Società responsabile ai sensi del Dlgs 231/2001 per l’illecito dell’amministratore anche se la violazione ha comportato un esiguo risparmio di spesa. Il differente principio secondo cui tale esiguità potrebbe implicare la commissione del reato nell’interesse dell’ente solo se è provata la prevalenza delle esigenze di profitto rispetto alla tutela dei lavoratori, si applica esclusivamente in un contesto di osservanza delle disposizioni da parte della società. A fornire questa rigorosa interpretazione è la Cassazione con la sentenza n. 13218 depositata il 7 aprile.

La pronuncia trae origine da un procedimento penale nei confronti dell’amministratore e della società per le lesioni subite da un dipendente sul posto di lavoro. L’ente era ritenuto responsabile a norma degli articoli 5 e 25-septies del Dlgs 231/2001 perché il reato sarebbe stato commesso nel suo esclusivo interesse, in assenza di procedure amministrative volte a controllare l’operato dell’amministratore con delega alla sicurezza: l’amministratore, infatti, avrebbe agito per realizzare un risparmio di spesa nell’esclusivo interesse della società. Contro la sentenza di condanna della Corte di appello ricorrevano per cassazione sia la persona fisica, sia la società.

L’ente eccepiva, tra l’altro, l’assenza dei presupposti della propria responsabilità. Evidenziava, in buona sostanza, che le spese sostenute per manutenzione e sicurezza erano di gran lunga superiori al risparmio che l’ente, secondo la tesi accusatoria, avrebbe conseguito grazie agli inadempimenti dell’amministratore.
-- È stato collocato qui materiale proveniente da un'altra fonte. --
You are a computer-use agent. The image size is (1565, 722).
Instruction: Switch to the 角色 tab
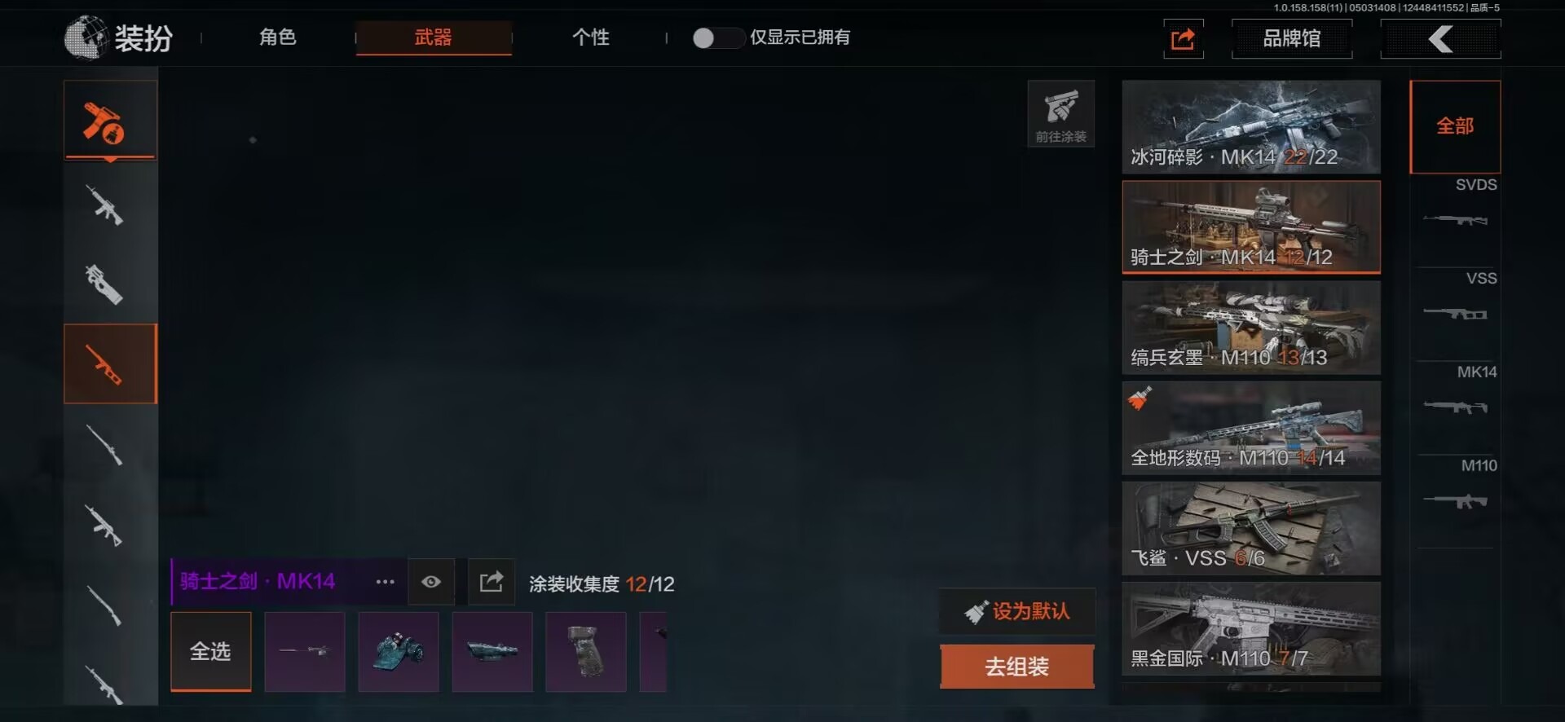pos(277,37)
La Cassazione ha confermato la condanna. Secondo i giudici di legittimità, il risparmio minimo conseguito per la mancata adozione di idonee misure a fronte delle ingenti spese affrontate dalla società per la manutenzione e la sicurezza, non assume alcun rilievo.

Non trova applicazione, nella specie, il generale principio, affermato recentemente dalla Suprema Corte, secondo cui ove il giudice accerti l’esiguità del risparmio derivante dall’omissione delle cautele dovute, per affermare che il reato sia stato realizzato nell’interesse dell’ente è necessaria la prova dell’oggettiva prevalenza delle esigenze di produzione e profitto rispetto a quelle della tutela dei lavoratori. In sostanza un simile principio può operare solo in un contesto di generale osservanza da parte dell’impresa delle disposizioni (nella specie in materia di sicurezza del lavoro).

Nella vicenda, invece, il rischio era stato valutato esistente e le misure per prevenirlo indicate nel relativo documento di valutazione, erano state consapevolmente disattese per un lungo periodo di tempo.